• **BRIEF**: Locate each line in the records that contains the string "width", matching case exactly, and copy every such line.

• **RECORD EXCERPTS**:

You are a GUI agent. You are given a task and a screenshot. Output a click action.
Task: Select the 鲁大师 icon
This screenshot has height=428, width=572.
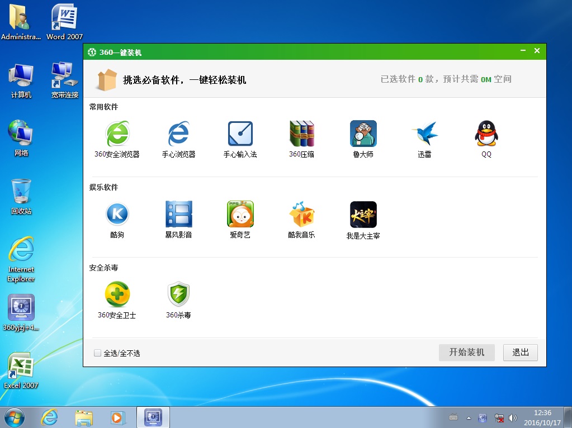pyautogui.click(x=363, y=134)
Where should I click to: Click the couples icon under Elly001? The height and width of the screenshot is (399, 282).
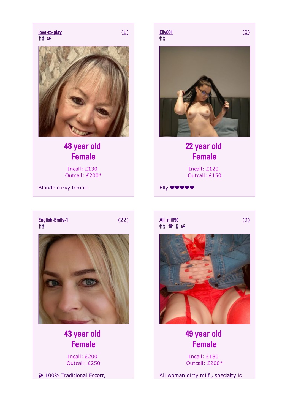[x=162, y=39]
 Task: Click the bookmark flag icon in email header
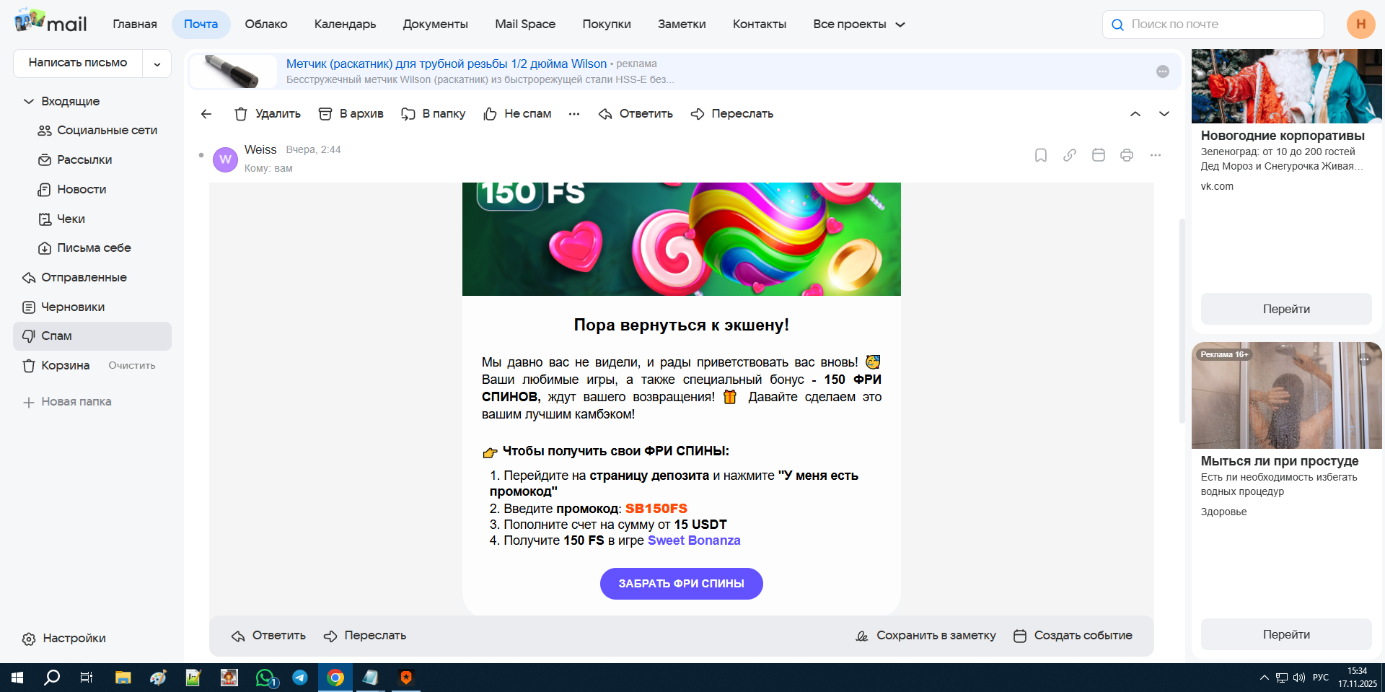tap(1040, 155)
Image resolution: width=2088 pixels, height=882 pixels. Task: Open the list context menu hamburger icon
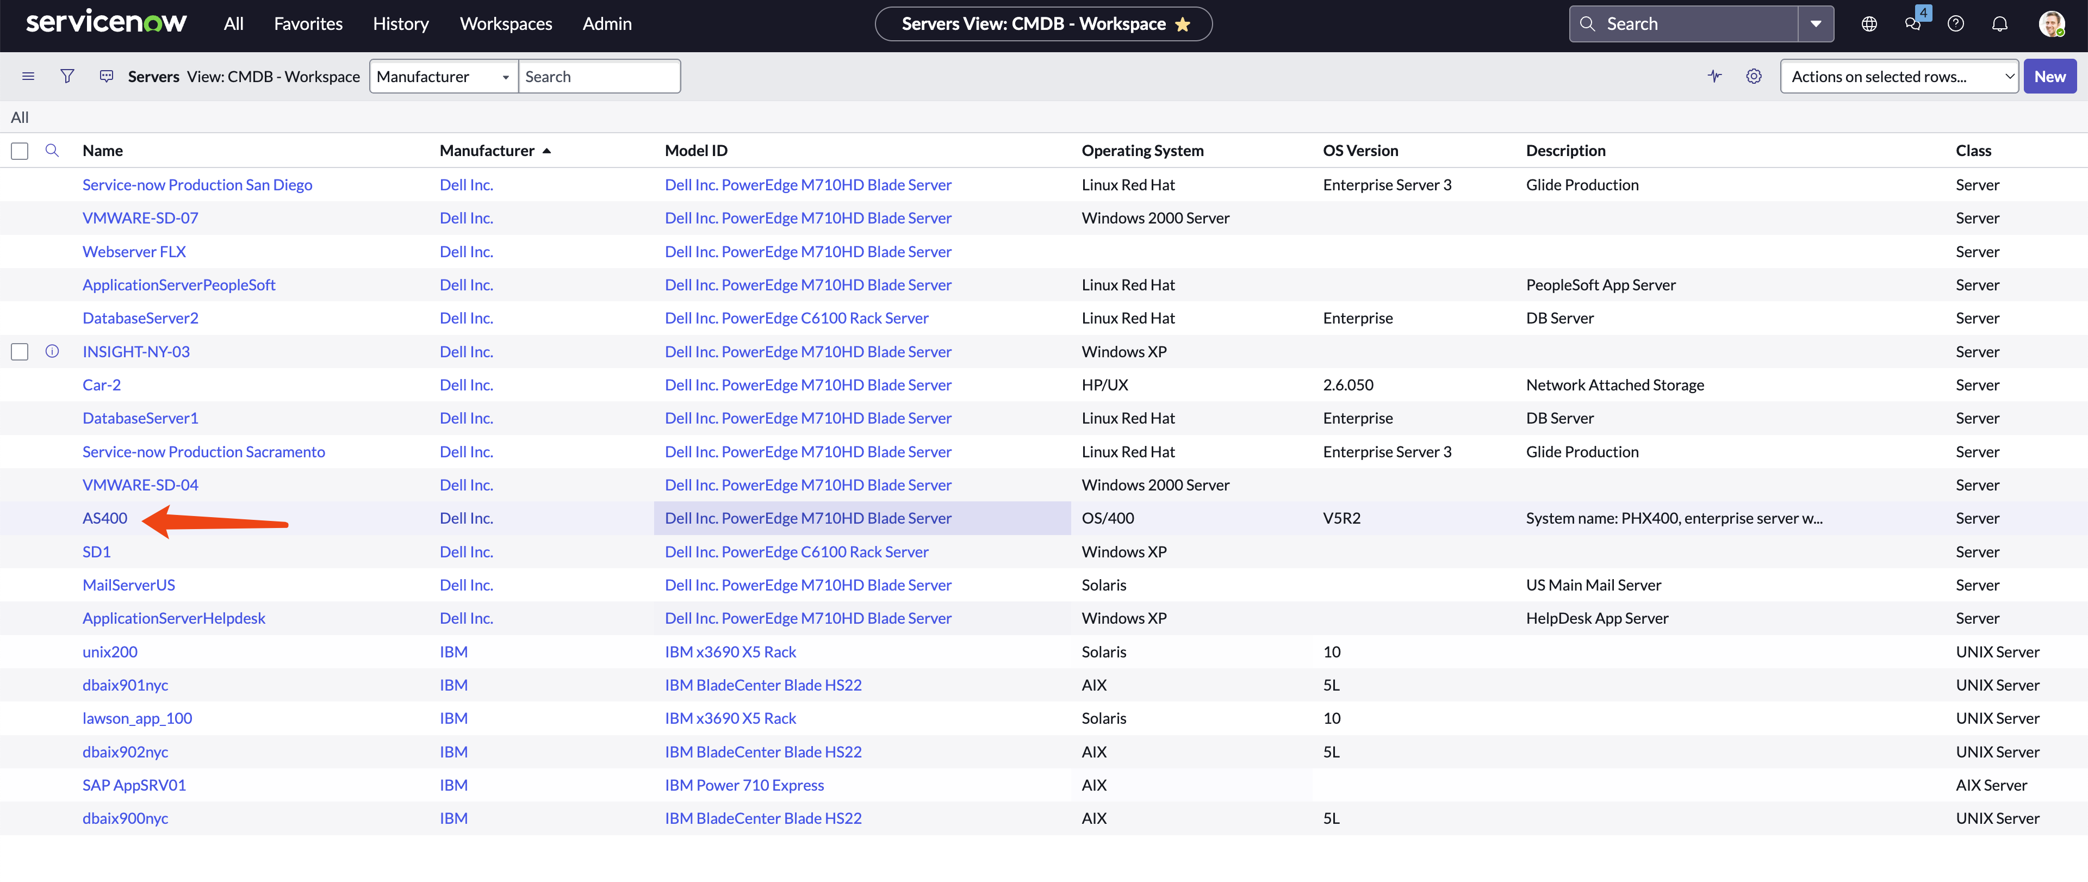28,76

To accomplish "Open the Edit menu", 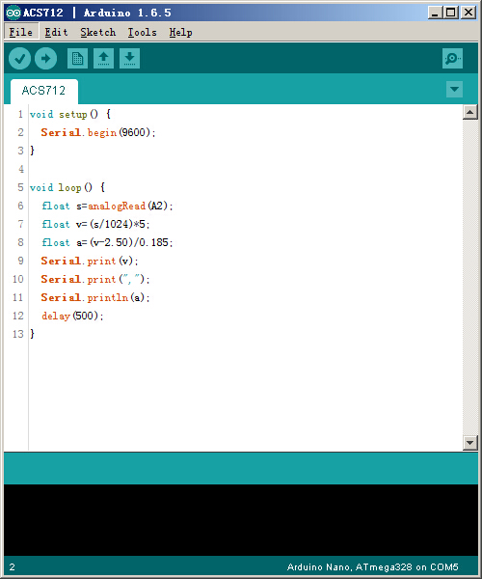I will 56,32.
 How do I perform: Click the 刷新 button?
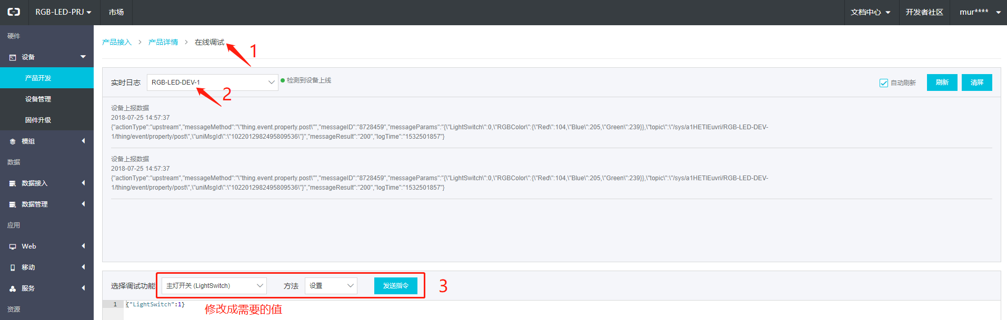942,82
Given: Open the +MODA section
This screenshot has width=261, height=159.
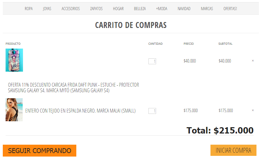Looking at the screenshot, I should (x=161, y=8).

• **SOLVED EXERCISE**:
This screenshot has height=428, width=572.
Where should I click to: Click the couples icon under Elly001? The height and width of the screenshot is (399, 282).
Image resolution: width=2088 pixels, height=882 pixels. Task: Open the list context menu hamburger icon
This screenshot has width=261, height=159.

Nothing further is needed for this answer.